Naher Osten
Saudi-Arabien und Israel nähern sich an

21.09.2023 | Stand 22.09.2023, 6:24 Uhr |

Benjamin Netanjahu und Mohammed bin Salman - Der israelische Ministerpräsident Benjamin Netanjahu (l) und der saudische Kronprinz Mohammed bin Salman. Saudi-Arabien und Israel nähern sich offenbar an. - Foto: Abir Sultan/-/EPA POOL via AP/Saudi Press Agency/dpa

Die Aufnahme von diplomatischen Beziehungen zwischen Israel und Saudi-Arabien wäre historisch.
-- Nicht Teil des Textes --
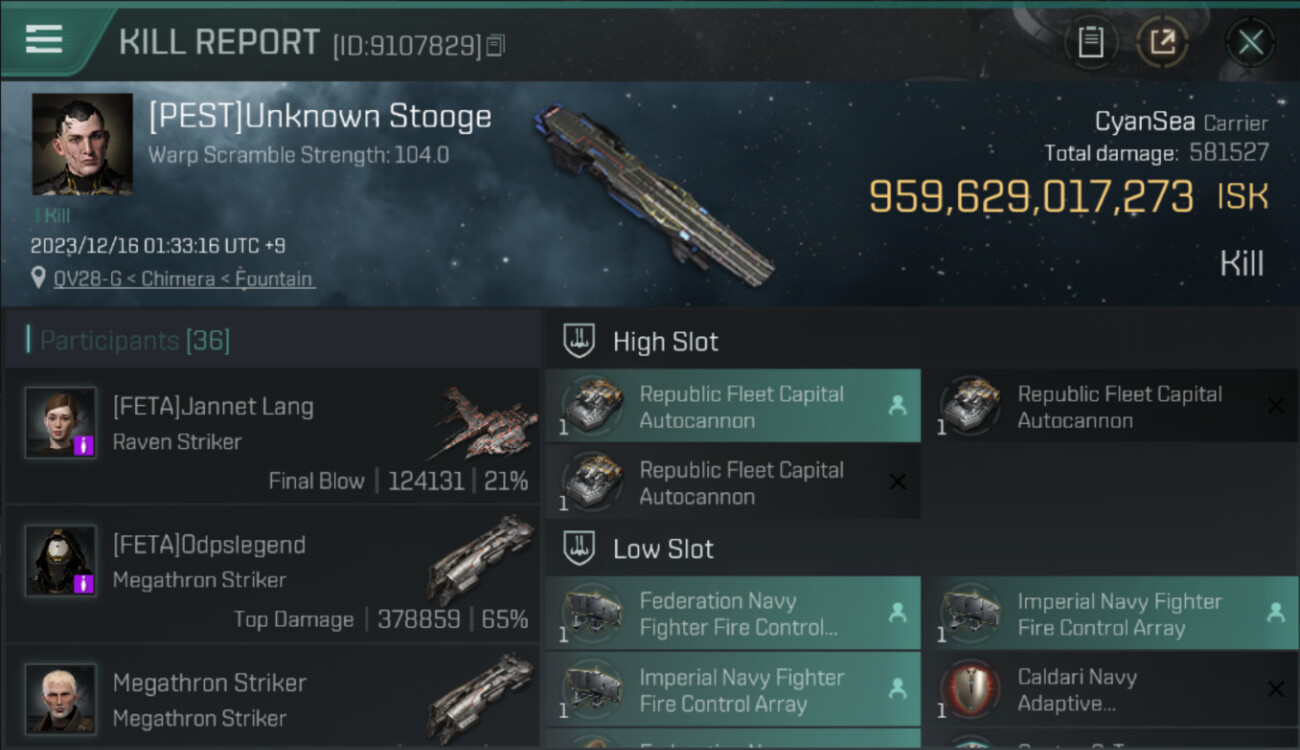Inspect Jannet Lang's Raven Striker ship image
The height and width of the screenshot is (750, 1300).
[485, 422]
Der saudische Kronprinz deutet überraschend an, dass Bewegung in die Verhandlungen gekommen sei.

Saudi-Arabien und Israel sind nach Angaben des saudischen Kronprinzen Mohammed bin Salman auf dem Weg einer Normalisierung ihrer Beziehungen. «Wir kommen dem jeden Tag näher, es scheint zum ersten Mal etwas wirklich Ernsthaftes zu sein», sagte der Kronprinz in einem Interview des US-Senders Fox News.

Ein mögliches Abkommen mit Israel bezeichnete der faktische Herrscher des Landes als «größten historischen Deal seit Ende des Kalten Krieges». Berichte, dass Verhandlungen darüber ausgesetzt worden seien, wies er als «unwahr» zurück.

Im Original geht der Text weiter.